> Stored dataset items

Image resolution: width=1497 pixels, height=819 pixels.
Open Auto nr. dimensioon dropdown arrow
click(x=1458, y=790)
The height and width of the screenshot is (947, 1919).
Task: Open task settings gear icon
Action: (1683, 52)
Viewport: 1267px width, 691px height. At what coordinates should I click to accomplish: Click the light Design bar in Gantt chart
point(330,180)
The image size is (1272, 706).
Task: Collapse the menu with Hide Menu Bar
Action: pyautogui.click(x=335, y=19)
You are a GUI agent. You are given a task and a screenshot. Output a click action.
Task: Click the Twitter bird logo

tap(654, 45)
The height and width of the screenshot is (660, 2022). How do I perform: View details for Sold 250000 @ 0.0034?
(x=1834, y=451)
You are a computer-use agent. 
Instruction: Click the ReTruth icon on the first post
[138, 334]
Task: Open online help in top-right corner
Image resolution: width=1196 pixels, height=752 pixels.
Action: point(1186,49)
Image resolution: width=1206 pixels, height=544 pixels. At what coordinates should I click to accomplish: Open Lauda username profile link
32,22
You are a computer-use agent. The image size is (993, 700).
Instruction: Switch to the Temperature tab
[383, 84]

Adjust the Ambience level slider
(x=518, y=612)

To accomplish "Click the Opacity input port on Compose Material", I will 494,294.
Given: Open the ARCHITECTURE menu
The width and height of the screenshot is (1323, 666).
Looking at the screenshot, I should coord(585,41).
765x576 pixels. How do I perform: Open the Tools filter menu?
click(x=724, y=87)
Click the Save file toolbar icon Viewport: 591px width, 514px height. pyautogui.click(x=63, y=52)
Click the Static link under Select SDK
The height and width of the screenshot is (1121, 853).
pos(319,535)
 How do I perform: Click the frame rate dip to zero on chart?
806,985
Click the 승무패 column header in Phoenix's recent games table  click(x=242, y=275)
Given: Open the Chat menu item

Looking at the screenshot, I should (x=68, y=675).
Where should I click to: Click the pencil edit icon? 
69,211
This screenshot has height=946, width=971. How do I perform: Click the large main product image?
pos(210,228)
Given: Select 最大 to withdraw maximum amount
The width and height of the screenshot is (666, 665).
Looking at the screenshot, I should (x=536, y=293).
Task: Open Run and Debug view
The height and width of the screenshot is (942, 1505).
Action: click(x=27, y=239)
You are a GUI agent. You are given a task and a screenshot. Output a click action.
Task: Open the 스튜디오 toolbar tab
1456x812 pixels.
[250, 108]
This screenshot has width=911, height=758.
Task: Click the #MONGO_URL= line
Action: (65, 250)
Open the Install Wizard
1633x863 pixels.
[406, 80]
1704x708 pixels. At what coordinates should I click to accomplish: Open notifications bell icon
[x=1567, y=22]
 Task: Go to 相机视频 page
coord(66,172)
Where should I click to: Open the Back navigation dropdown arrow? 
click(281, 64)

> ABOUT THIS EXERCISE
Once more, write out the records above, exactly as they stand.

> ANSWER BELOW
Image resolution: width=1497 pixels, height=819 pixels.
Open Auto nr. dimensioon dropdown arrow
click(x=1458, y=790)
The height and width of the screenshot is (947, 1919).
Task: Open task settings gear icon
Action: (1683, 52)
Viewport: 1267px width, 691px height. At what coordinates should I click to accomplish: Click the light Design bar in Gantt chart
point(330,180)
The image size is (1272, 706).
Task: Collapse the menu with Hide Menu Bar
Action: pyautogui.click(x=335, y=19)
You are a GUI agent. You are given a task and a screenshot. Output a click action.
Task: Click the Twitter bird logo

tap(654, 45)
The height and width of the screenshot is (660, 2022). How do I perform: View details for Sold 250000 @ 0.0034?
(x=1834, y=451)
You are a computer-use agent. 
Instruction: Click the ReTruth icon on the first post
[138, 334]
Task: Open online help in top-right corner
Image resolution: width=1196 pixels, height=752 pixels.
Action: point(1186,49)
Image resolution: width=1206 pixels, height=544 pixels. At what coordinates should I click to accomplish: Open Lauda username profile link
32,22
You are a computer-use agent. The image size is (993, 700).
Instruction: Switch to the Temperature tab
[383, 84]

Adjust the Ambience level slider
(x=518, y=612)

To accomplish "Click the Opacity input port on Compose Material", I will 494,294.
Given: Open the ARCHITECTURE menu
The width and height of the screenshot is (1323, 666).
Looking at the screenshot, I should coord(585,41).
765x576 pixels. How do I perform: Open the Tools filter menu?
click(x=724, y=87)
Click the Save file toolbar icon Viewport: 591px width, 514px height. pyautogui.click(x=63, y=52)
Click the Static link under Select SDK
The height and width of the screenshot is (1121, 853).
pos(319,535)
 How do I perform: Click the frame rate dip to zero on chart?
806,985
Click the 승무패 column header in Phoenix's recent games table  click(x=242, y=275)
Given: Open the Chat menu item

Looking at the screenshot, I should (x=68, y=675).
Where should I click to: Click the pencil edit icon? 
69,211
This screenshot has height=946, width=971. How do I perform: Click the large main product image?
pos(210,228)
Given: Select 最大 to withdraw maximum amount
The width and height of the screenshot is (666, 665).
Looking at the screenshot, I should (x=536, y=293).
Task: Open Run and Debug view
The height and width of the screenshot is (942, 1505).
Action: click(x=27, y=239)
You are a GUI agent. You are given a task and a screenshot. Output a click action.
Task: Open the 스튜디오 toolbar tab
1456x812 pixels.
[250, 108]
This screenshot has width=911, height=758.
Task: Click the #MONGO_URL= line
Action: (65, 250)
Open the Install Wizard
1633x863 pixels.
[406, 80]
1704x708 pixels. At what coordinates should I click to accomplish: Open notifications bell icon
[x=1567, y=22]
 Task: Go to 相机视频 page
coord(66,172)
Where should I click to: Open the Back navigation dropdown arrow? 
click(281, 64)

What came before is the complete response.